* _What is needed_
Copy the rows below word for word, keeping every line as it stands.
======== Records to use ========
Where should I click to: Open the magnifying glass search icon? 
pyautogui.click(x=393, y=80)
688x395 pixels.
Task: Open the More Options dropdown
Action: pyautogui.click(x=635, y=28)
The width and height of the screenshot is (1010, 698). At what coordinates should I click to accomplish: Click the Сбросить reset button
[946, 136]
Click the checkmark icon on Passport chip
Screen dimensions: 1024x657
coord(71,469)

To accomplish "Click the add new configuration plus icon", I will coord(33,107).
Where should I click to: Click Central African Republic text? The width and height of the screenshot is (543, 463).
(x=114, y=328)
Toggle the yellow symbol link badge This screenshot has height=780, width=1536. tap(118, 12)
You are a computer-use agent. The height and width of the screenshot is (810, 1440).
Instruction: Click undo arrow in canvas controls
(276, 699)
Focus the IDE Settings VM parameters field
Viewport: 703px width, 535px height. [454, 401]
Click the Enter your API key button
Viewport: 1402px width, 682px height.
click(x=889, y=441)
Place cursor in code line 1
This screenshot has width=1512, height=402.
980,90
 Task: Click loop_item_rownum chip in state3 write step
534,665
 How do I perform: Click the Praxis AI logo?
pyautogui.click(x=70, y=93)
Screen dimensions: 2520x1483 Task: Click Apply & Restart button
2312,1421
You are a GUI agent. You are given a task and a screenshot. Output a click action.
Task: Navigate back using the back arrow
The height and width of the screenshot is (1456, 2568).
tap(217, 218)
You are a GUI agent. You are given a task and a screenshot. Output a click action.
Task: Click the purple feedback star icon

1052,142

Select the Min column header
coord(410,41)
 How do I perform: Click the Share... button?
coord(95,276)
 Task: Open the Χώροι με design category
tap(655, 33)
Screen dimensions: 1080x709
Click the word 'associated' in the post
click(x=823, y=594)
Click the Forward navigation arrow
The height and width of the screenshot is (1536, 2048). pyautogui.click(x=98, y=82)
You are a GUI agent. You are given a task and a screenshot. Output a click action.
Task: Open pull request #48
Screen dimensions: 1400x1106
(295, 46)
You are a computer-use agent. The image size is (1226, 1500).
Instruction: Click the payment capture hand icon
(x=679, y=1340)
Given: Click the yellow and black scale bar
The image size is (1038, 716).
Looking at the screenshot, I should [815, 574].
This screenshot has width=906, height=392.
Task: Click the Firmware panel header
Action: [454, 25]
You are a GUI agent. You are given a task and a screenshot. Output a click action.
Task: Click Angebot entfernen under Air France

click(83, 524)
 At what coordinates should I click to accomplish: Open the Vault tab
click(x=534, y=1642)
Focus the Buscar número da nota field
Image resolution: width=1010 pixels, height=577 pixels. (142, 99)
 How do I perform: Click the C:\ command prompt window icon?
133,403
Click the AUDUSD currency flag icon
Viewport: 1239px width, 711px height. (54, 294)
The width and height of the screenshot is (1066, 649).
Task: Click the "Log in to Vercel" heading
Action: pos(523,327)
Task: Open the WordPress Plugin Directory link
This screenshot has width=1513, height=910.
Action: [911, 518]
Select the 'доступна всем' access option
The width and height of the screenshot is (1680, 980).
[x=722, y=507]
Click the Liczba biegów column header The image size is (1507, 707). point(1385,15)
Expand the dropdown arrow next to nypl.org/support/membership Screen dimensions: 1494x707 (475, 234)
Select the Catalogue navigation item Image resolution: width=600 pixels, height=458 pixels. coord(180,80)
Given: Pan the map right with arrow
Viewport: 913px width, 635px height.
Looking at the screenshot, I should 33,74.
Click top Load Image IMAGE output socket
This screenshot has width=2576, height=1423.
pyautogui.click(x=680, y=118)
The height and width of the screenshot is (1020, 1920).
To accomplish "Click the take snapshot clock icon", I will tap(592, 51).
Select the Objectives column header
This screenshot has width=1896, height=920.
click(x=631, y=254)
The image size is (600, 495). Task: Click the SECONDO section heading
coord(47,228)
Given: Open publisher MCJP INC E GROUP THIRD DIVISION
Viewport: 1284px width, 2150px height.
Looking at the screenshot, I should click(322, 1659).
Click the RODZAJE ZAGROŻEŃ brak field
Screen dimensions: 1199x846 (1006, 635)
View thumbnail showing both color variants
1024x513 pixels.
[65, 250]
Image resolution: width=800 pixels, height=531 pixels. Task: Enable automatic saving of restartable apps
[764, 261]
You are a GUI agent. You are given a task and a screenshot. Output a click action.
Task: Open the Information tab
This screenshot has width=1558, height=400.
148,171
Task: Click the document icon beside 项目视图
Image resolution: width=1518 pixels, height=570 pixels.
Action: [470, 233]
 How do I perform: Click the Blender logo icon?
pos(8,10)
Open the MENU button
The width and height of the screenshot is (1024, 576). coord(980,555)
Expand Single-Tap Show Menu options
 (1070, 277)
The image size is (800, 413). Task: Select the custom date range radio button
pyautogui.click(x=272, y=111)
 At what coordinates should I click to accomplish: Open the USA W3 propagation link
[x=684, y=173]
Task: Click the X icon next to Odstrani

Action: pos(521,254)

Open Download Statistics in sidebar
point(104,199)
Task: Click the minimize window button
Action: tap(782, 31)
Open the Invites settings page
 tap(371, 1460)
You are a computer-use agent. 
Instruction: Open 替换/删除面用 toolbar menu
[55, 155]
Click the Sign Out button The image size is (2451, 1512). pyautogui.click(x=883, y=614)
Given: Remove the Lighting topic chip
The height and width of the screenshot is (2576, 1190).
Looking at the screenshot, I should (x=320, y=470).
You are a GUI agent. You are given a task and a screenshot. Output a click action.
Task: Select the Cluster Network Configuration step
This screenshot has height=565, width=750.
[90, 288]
========
* _Result below_
Where should I click to: Open the magnifying glass search icon? 
pyautogui.click(x=393, y=80)
688x395 pixels.
Task: Open the More Options dropdown
Action: pyautogui.click(x=635, y=28)
The width and height of the screenshot is (1010, 698). At what coordinates should I click to accomplish: Click the Сбросить reset button
[946, 136]
Click the checkmark icon on Passport chip
Screen dimensions: 1024x657
coord(71,469)

To accomplish "Click the add new configuration plus icon", I will coord(33,107).
Where should I click to: Click Central African Republic text? The width and height of the screenshot is (543, 463).
(x=114, y=328)
Toggle the yellow symbol link badge This screenshot has height=780, width=1536. tap(118, 12)
You are a computer-use agent. The height and width of the screenshot is (810, 1440).
Instruction: Click undo arrow in canvas controls
(276, 699)
Focus the IDE Settings VM parameters field
Viewport: 703px width, 535px height. [454, 401]
Click the Enter your API key button
Viewport: 1402px width, 682px height.
click(x=889, y=441)
Place cursor in code line 1
This screenshot has width=1512, height=402.
980,90
 Task: Click loop_item_rownum chip in state3 write step
534,665
 How do I perform: Click the Praxis AI logo?
pyautogui.click(x=70, y=93)
Screen dimensions: 2520x1483 Task: Click Apply & Restart button
2312,1421
You are a GUI agent. You are given a task and a screenshot. Output a click action.
Task: Navigate back using the back arrow
The height and width of the screenshot is (1456, 2568).
tap(217, 218)
You are a GUI agent. You are given a task and a screenshot. Output a click action.
Task: Click the purple feedback star icon

1052,142

Select the Min column header
coord(410,41)
 How do I perform: Click the Share... button?
coord(95,276)
 Task: Open the Χώροι με design category
tap(655, 33)
Screen dimensions: 1080x709
Click the word 'associated' in the post
click(x=823, y=594)
Click the Forward navigation arrow
The height and width of the screenshot is (1536, 2048). pyautogui.click(x=98, y=82)
You are a GUI agent. You are given a task and a screenshot. Output a click action.
Task: Open pull request #48
Screen dimensions: 1400x1106
(295, 46)
You are a computer-use agent. The image size is (1226, 1500).
Instruction: Click the payment capture hand icon
(x=679, y=1340)
Given: Click the yellow and black scale bar
The image size is (1038, 716).
Looking at the screenshot, I should [815, 574].
This screenshot has width=906, height=392.
Task: Click the Firmware panel header
Action: [454, 25]
You are a GUI agent. You are given a task and a screenshot. Output a click action.
Task: Click Angebot entfernen under Air France

click(83, 524)
 At what coordinates should I click to accomplish: Open the Vault tab
click(x=534, y=1642)
Focus the Buscar número da nota field
Image resolution: width=1010 pixels, height=577 pixels. (142, 99)
 How do I perform: Click the C:\ command prompt window icon?
133,403
Click the AUDUSD currency flag icon
Viewport: 1239px width, 711px height. (54, 294)
The width and height of the screenshot is (1066, 649).
Task: Click the "Log in to Vercel" heading
Action: pos(523,327)
Task: Open the WordPress Plugin Directory link
This screenshot has width=1513, height=910.
Action: [911, 518]
Select the 'доступна всем' access option
The width and height of the screenshot is (1680, 980).
[x=722, y=507]
Click the Liczba biegów column header The image size is (1507, 707). point(1385,15)
Expand the dropdown arrow next to nypl.org/support/membership Screen dimensions: 1494x707 (475, 234)
Select the Catalogue navigation item Image resolution: width=600 pixels, height=458 pixels. coord(180,80)
Given: Pan the map right with arrow
Viewport: 913px width, 635px height.
Looking at the screenshot, I should 33,74.
Click top Load Image IMAGE output socket
This screenshot has width=2576, height=1423.
pyautogui.click(x=680, y=118)
The height and width of the screenshot is (1020, 1920).
To accomplish "Click the take snapshot clock icon", I will tap(592, 51).
Select the Objectives column header
This screenshot has width=1896, height=920.
click(x=631, y=254)
The image size is (600, 495). Task: Click the SECONDO section heading
coord(47,228)
Given: Open publisher MCJP INC E GROUP THIRD DIVISION
Viewport: 1284px width, 2150px height.
Looking at the screenshot, I should click(322, 1659).
Click the RODZAJE ZAGROŻEŃ brak field
Screen dimensions: 1199x846 (1006, 635)
View thumbnail showing both color variants
1024x513 pixels.
[65, 250]
Image resolution: width=800 pixels, height=531 pixels. Task: Enable automatic saving of restartable apps
[764, 261]
You are a GUI agent. You are given a task and a screenshot. Output a click action.
Task: Open the Information tab
This screenshot has width=1558, height=400.
148,171
Task: Click the document icon beside 项目视图
Image resolution: width=1518 pixels, height=570 pixels.
Action: [470, 233]
 How do I perform: Click the Blender logo icon?
pos(8,10)
Open the MENU button
The width and height of the screenshot is (1024, 576). coord(980,555)
Expand Single-Tap Show Menu options
 (1070, 277)
The image size is (800, 413). Task: Select the custom date range radio button
pyautogui.click(x=272, y=111)
 At what coordinates should I click to accomplish: Open the USA W3 propagation link
[x=684, y=173]
Task: Click the X icon next to Odstrani

Action: pos(521,254)

Open Download Statistics in sidebar
point(104,199)
Task: Click the minimize window button
Action: tap(782, 31)
Open the Invites settings page
 tap(371, 1460)
You are a computer-use agent. 
Instruction: Open 替换/删除面用 toolbar menu
[55, 155]
Click the Sign Out button The image size is (2451, 1512). pyautogui.click(x=883, y=614)
Given: Remove the Lighting topic chip
The height and width of the screenshot is (2576, 1190).
Looking at the screenshot, I should (x=320, y=470).
You are a GUI agent. You are given a task and a screenshot. Output a click action.
Task: Select the Cluster Network Configuration step
This screenshot has height=565, width=750.
[90, 288]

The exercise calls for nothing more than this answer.